Press releases
Please quote Nature Materials as the source of these items.
May 2004
Nanowires grow like trees
Experts predict that conventional silicon-based electronics will hit fundamental barriers to further progress in speed and performance within the next 5 to 10 years. The development of techniques to grow new semiconducting materials in the form of nanoscale wires (semiconductor nanowires) is expected to play a key role in breaking through these barriers. In the June issue of Nature Materials, Lars Samuelson and co-workers, at Lund University, Sweden, demonstrate a technique for growing a class of tree-like nanowire structures — known as semiconductor nanotrees — which could not only aid the development of nanowire electronics, but also lead to new possibilities for photonics and solar-energy conversion.

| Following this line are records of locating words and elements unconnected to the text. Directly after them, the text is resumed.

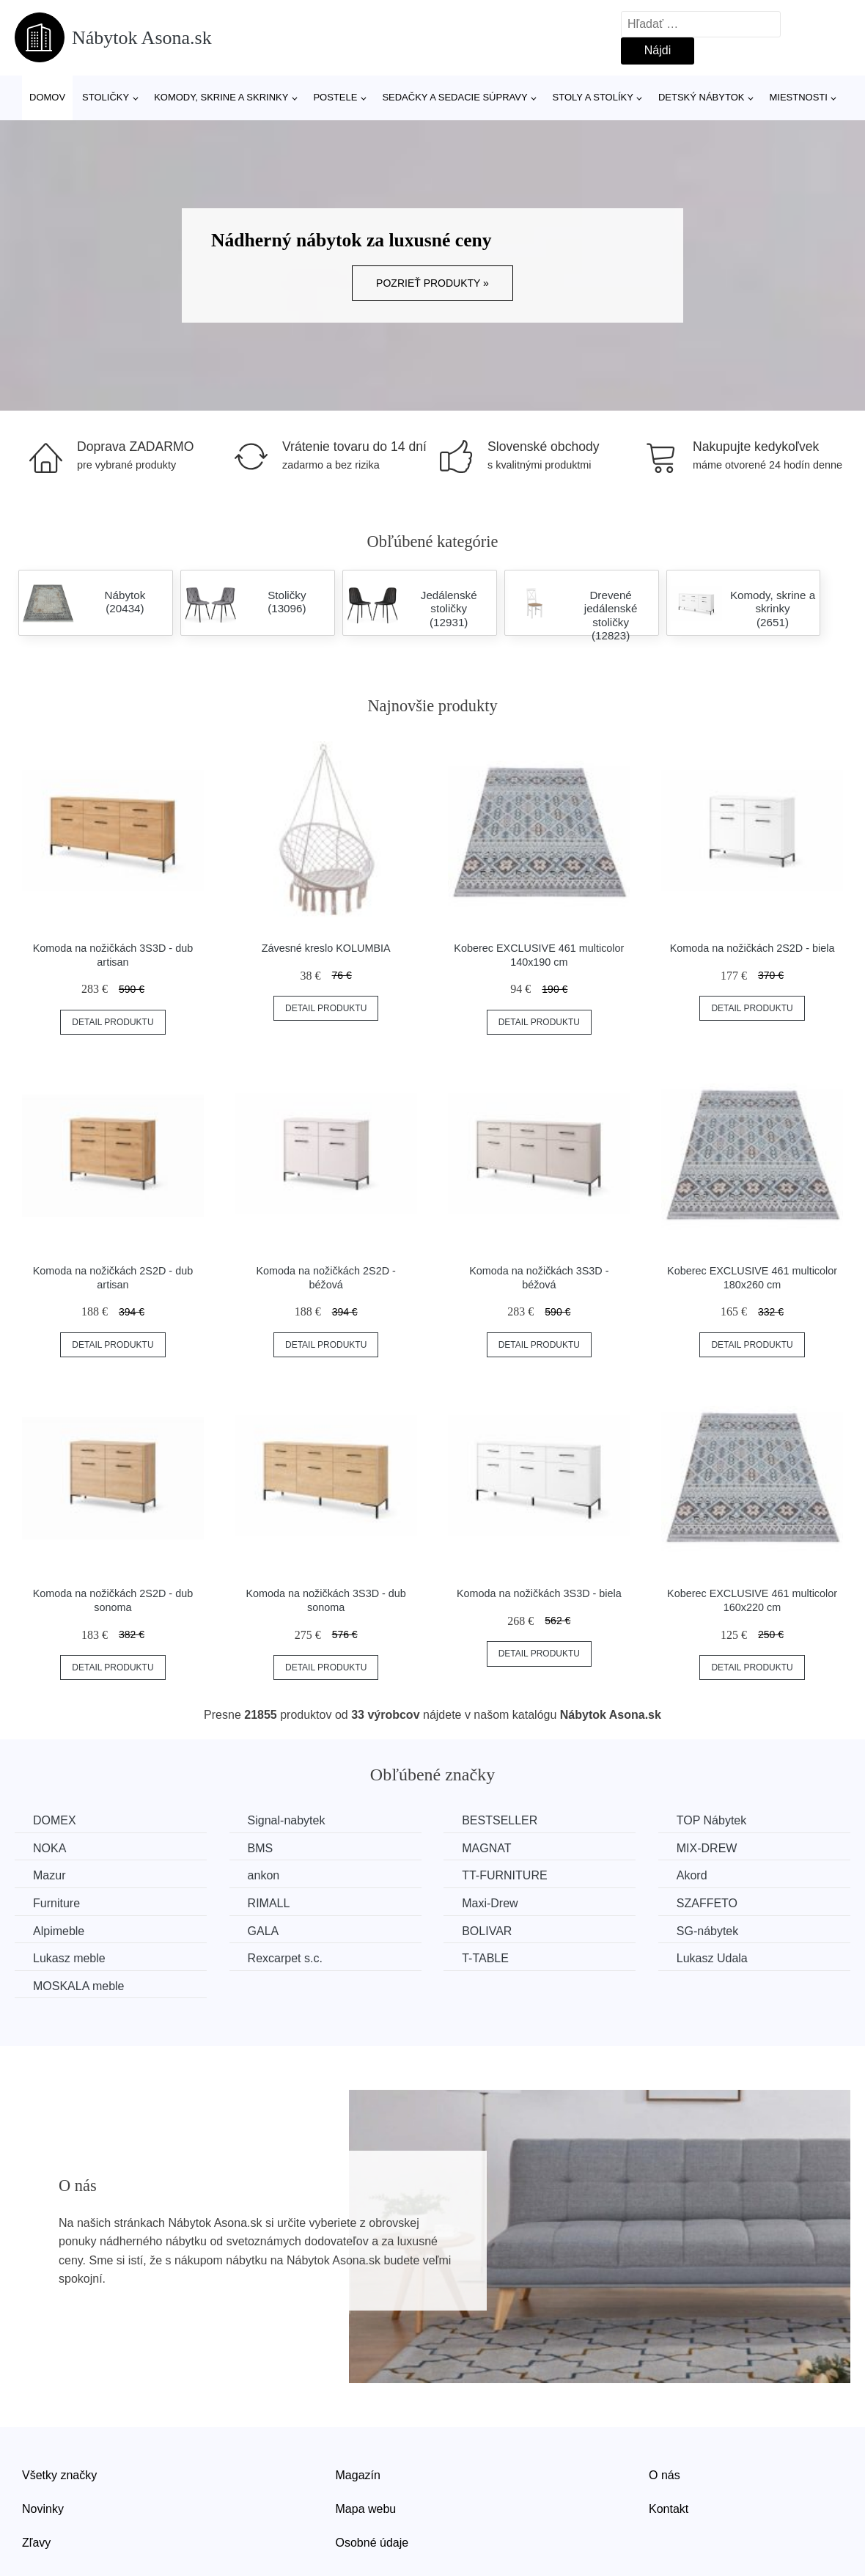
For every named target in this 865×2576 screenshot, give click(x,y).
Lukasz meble (69, 1958)
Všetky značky (59, 2475)
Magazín (358, 2475)
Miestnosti (798, 97)
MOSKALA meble (79, 1986)
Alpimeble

The growth process used by the authors is based on established techniques for growing nanowires from gold nanoparticles — the nanoparticles act as catalytic 'seeds' that control the location and diameter of the grown nanowires. The process begins by growing the 'trunks' of the trees from where seeds are deposited on a substrate's surface; the nanowire continually forms underneath the gold seed. Once these trunks are grown to the desired length, a second layer of gold seeds is deposited onto them, which catalyses the subsequent growth of the nanotrees' branches. By controlling the size and density of the seeds used in both steps, the density and diameter of the nanotrees and their branches can be controlled.
The authors say that the next step will be to incorporate many different materials into the branches of their nanotrees. In doing so, the resemblance of the nanotrees to real trees could become more than just superficial. By adding 'leaves' in the form of light-harvesting molecules to the gold-tipped branches, the authors suggest that their nanotrees could act as photovoltaic cells for solar energy conversion. Or conversely, by growing them of both p- and n-type semiconductors, each branch could be made into nanoscale light-emitting diodes, to enable them to light up like Christmas trees.